Sick Sinus Syndrome—The sinus node does not fire its signals properly, so the heart rate slows down. Sometimes the rate changes back and forth between a slow (bradycardia) and fast (tachycardia) rate.
Premature Supraventricular Contractions or Premature Atrial Contractions (PAC)—A beat occurs early in the atria, causing the heart to beat before the next regularly expected heartbeat.
Supraventricular Tachycardia (SVT), Paroxysmal Atrial Tachycardia (PAT)—A series of early beats in the atria speed up the heart rate. In paroxysmal tachycardia, repeated periods of very fast heartbeats begin and end suddenly.
Atrial Flutter—Rapidly fired signals cause the muscles in the atria to contract quickly, leading to a very fast, steady heartbeat.

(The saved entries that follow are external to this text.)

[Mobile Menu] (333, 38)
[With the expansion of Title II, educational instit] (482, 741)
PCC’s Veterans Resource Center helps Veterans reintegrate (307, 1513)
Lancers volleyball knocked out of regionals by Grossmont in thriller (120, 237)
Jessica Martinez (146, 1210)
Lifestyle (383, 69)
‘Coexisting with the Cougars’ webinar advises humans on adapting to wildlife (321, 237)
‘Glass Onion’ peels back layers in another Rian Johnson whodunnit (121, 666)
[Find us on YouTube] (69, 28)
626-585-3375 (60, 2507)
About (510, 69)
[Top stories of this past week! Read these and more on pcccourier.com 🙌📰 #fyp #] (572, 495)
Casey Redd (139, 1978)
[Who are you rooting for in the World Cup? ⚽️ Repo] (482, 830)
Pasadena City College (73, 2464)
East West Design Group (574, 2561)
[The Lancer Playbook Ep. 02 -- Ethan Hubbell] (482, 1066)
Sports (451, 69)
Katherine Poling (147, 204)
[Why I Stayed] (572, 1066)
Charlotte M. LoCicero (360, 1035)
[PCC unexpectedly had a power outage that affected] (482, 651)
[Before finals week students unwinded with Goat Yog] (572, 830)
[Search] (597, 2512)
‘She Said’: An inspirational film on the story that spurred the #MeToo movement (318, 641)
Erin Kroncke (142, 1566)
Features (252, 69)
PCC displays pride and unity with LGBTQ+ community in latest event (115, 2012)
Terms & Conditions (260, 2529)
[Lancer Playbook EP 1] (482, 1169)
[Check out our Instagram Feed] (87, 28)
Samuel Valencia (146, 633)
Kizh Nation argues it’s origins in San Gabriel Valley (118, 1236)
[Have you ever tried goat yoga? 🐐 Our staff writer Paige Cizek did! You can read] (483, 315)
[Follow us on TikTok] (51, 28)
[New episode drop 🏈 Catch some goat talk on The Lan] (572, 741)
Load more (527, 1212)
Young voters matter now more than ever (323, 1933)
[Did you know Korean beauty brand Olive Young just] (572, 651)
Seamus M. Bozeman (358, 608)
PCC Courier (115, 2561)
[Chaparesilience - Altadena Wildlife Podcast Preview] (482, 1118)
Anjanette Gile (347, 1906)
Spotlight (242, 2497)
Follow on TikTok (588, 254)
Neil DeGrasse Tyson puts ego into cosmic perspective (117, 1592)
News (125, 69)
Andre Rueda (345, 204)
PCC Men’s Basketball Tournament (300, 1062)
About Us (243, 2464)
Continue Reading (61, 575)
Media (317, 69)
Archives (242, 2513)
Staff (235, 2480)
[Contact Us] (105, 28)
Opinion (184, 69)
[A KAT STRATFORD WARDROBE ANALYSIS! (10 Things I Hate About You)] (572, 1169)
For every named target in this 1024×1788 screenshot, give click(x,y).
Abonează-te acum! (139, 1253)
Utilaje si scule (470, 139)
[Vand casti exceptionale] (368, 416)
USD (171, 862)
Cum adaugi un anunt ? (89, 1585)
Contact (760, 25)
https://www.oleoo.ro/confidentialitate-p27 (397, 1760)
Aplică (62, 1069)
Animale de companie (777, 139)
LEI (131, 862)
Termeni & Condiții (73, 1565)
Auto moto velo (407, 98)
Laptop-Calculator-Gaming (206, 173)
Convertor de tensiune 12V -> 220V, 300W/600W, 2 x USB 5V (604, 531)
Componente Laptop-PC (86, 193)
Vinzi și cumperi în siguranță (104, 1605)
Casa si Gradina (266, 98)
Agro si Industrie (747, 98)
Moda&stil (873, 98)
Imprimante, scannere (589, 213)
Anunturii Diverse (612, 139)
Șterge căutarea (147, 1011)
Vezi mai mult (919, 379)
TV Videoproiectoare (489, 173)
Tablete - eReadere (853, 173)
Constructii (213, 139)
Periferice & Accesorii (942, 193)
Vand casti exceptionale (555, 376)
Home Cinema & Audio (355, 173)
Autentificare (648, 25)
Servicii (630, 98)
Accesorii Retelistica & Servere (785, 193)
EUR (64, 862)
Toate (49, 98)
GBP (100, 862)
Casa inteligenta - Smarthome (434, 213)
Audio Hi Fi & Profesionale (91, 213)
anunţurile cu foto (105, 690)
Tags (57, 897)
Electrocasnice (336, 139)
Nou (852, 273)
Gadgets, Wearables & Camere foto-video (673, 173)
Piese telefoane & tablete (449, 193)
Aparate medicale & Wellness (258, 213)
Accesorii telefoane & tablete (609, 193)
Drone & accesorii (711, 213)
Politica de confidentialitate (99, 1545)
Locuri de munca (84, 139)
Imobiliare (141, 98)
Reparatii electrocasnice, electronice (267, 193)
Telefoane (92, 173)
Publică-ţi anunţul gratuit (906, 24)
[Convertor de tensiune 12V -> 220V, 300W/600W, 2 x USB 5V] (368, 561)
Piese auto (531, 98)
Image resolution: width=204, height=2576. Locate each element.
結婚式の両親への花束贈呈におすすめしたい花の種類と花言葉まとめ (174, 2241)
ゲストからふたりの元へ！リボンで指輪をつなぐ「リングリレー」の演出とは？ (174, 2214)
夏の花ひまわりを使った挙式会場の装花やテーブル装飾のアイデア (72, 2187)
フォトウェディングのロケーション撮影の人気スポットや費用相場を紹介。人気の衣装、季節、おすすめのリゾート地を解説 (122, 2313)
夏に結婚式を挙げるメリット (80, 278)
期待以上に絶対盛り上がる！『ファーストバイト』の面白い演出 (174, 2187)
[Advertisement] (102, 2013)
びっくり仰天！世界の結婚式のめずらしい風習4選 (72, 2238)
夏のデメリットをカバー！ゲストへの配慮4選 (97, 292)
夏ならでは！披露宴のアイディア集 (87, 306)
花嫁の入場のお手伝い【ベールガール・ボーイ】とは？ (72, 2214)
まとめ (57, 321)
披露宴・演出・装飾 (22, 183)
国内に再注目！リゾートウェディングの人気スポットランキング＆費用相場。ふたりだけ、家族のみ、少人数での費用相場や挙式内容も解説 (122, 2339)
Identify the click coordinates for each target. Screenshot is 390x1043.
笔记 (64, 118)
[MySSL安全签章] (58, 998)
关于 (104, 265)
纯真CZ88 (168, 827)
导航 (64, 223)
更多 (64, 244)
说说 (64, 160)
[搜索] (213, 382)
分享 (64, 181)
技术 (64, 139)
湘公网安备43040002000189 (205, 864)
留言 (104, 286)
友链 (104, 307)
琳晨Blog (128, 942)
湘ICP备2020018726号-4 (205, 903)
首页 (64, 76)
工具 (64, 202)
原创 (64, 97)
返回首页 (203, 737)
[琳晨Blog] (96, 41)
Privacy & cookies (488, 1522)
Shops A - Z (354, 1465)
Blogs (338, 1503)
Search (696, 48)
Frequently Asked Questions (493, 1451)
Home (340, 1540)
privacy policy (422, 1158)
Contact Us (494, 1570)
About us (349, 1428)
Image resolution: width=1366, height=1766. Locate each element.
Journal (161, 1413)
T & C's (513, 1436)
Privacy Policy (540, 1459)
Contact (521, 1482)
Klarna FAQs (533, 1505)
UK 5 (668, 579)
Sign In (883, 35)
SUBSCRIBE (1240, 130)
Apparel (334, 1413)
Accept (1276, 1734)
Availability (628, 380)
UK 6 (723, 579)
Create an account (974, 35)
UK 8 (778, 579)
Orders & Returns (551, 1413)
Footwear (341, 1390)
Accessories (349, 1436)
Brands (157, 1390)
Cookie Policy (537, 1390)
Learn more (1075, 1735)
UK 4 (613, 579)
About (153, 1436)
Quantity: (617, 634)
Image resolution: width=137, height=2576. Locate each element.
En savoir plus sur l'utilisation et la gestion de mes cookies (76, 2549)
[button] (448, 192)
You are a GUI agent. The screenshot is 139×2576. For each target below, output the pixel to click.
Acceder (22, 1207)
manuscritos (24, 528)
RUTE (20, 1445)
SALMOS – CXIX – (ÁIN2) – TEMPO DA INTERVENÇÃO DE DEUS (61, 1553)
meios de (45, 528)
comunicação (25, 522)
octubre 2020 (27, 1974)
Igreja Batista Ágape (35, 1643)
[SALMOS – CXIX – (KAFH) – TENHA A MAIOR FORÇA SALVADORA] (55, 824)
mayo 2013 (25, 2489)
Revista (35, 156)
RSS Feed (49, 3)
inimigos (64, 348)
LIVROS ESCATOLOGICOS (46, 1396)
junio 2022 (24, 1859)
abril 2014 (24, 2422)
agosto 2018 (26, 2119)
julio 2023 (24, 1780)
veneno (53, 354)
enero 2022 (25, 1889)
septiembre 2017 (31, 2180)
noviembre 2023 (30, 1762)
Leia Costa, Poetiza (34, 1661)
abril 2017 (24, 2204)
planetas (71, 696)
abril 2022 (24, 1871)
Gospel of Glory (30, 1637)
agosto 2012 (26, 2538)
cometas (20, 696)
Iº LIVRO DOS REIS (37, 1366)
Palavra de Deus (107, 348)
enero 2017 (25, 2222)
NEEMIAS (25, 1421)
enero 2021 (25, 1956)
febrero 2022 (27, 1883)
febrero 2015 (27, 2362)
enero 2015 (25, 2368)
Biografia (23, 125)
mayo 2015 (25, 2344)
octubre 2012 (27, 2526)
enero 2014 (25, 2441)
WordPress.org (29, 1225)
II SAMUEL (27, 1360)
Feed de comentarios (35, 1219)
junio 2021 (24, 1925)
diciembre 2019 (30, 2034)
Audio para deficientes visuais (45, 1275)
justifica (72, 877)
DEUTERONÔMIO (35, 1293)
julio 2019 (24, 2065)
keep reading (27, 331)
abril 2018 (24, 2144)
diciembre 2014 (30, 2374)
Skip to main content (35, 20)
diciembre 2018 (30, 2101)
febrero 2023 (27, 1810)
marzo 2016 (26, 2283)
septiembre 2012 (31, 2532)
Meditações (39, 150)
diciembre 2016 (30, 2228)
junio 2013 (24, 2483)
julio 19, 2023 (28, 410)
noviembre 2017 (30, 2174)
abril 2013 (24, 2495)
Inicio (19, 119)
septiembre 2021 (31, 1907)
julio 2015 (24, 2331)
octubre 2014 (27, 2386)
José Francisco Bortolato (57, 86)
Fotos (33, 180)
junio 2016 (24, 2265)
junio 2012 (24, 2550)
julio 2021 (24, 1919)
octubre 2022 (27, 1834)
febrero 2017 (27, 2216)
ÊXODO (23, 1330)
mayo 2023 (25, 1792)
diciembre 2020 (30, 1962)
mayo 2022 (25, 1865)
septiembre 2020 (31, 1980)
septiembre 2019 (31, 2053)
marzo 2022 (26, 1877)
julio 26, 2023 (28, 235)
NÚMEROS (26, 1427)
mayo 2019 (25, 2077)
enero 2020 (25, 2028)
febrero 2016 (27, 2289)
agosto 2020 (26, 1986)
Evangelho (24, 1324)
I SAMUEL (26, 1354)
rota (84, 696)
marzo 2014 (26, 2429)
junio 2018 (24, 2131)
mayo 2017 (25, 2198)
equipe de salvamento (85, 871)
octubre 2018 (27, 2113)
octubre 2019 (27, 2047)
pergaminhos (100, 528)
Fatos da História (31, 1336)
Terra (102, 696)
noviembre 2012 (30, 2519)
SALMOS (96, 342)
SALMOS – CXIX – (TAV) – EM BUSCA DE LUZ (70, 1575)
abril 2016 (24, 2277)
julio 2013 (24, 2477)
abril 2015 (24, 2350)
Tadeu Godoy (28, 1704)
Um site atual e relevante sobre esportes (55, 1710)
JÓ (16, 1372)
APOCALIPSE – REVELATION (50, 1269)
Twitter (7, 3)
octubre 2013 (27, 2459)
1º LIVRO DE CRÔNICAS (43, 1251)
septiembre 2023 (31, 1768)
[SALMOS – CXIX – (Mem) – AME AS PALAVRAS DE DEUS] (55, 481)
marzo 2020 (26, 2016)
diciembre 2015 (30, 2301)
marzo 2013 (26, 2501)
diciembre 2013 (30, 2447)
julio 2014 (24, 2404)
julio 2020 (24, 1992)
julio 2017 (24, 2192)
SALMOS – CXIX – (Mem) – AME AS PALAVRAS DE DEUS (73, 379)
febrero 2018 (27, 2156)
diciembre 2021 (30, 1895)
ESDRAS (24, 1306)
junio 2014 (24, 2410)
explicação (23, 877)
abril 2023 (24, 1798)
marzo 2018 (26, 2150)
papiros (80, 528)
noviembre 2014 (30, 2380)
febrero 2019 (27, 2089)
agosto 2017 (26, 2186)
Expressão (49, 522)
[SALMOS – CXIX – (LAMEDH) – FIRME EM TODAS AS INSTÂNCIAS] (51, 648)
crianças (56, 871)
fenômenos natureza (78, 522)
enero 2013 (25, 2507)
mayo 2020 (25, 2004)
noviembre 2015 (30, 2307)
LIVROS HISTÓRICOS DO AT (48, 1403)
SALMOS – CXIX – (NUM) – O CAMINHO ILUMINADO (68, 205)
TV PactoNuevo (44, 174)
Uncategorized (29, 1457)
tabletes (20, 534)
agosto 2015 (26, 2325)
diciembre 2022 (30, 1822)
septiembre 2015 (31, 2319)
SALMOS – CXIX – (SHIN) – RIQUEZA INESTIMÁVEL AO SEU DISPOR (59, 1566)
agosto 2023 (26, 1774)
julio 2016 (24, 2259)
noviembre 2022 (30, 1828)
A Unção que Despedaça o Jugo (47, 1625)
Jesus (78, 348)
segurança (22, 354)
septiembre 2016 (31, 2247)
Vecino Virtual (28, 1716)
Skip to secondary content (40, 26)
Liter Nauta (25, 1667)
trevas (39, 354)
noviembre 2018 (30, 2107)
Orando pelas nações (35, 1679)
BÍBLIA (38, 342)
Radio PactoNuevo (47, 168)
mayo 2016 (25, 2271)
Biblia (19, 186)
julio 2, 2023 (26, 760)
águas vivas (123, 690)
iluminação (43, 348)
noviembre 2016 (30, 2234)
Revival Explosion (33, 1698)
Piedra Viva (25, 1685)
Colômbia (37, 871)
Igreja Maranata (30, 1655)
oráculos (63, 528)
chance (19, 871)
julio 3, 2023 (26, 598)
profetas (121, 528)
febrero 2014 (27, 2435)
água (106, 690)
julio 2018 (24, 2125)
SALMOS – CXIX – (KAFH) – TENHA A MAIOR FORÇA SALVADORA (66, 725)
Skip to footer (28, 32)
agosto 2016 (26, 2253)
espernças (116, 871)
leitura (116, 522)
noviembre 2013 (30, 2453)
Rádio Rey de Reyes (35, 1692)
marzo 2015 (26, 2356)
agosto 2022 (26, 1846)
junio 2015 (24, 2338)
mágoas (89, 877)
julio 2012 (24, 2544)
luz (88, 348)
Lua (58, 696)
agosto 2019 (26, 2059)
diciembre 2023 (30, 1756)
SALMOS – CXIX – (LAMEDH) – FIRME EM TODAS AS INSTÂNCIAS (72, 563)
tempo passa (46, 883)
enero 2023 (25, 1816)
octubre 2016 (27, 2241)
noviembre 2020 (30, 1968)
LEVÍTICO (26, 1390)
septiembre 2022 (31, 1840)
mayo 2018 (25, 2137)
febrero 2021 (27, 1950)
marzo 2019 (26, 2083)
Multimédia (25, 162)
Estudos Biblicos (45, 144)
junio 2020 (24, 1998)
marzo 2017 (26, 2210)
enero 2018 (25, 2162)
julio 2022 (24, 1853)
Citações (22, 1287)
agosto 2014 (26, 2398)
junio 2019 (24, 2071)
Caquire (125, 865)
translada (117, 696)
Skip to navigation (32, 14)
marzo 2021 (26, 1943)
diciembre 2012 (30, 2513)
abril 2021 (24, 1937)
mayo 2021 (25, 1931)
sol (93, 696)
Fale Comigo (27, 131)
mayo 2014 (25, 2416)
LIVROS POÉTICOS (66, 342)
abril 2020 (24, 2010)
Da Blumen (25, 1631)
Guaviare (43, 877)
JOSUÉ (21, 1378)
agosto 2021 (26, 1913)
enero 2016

Atrial Fibrillation—Electrical signals in the atria are fired in a very fast and uncontrolled manner. Electrical signals arrive in the ventricles in a completely irregular fashion, so the heartbeat is completely irregular.
Wolff-Parkinson-White Syndrome—Abnormal pathways between the atria and ventricles cause the electrical signal to arrive at the ventricles too soon and to be transmitted back into the atria. Very fast heart rates may develop as the electrical signal ricochets between the atria and ventricles.
Arrhythmias That Start in the Ventricles
Premature Ventricular Complexes (PVC)—An electrical signal from the ventricles causes an early heart beat that generally goes unnoticed. The heart then seems to pause until the next beat of the ventricle occurs in a regular fashion.
Ventricular Tachycardia—The heart beats fast due to electrical signals arising from the ventricles (rather than from the atria). If sustained, this can lead to an emergency medical condition.
Ventricular Fibrillation—Electrical signals in the ventricles are fired in a very fast and uncontrolled manner, causing the heart to quiver rather than beat and pump blood. This is a life-threatening condition and is the primary cause of sudden cardiac death.
Long QT Syndrome—Diagnosed on the basis of electrocardiogram (ECG), long QT syndrome may be inherited or acquired (eg, secondary to other causes), with the most common cause being medication. Patients with long QT syndrome are prone to syncope (fainting spells) and palpitations. They are also at an increased risk for sudden cardiac death.
Conduction block can occur anywhere along the heart’s electrical pathway (eg, near the AV node or along the bundle branches that conduct impulses into each of the ventricles). This abnormality is detected on ECG. It may be completely asymptomatic or it may cause your heart rate to slow down, which in turn may cause fainting spells, dizziness, and feeling of skipped heartbeats.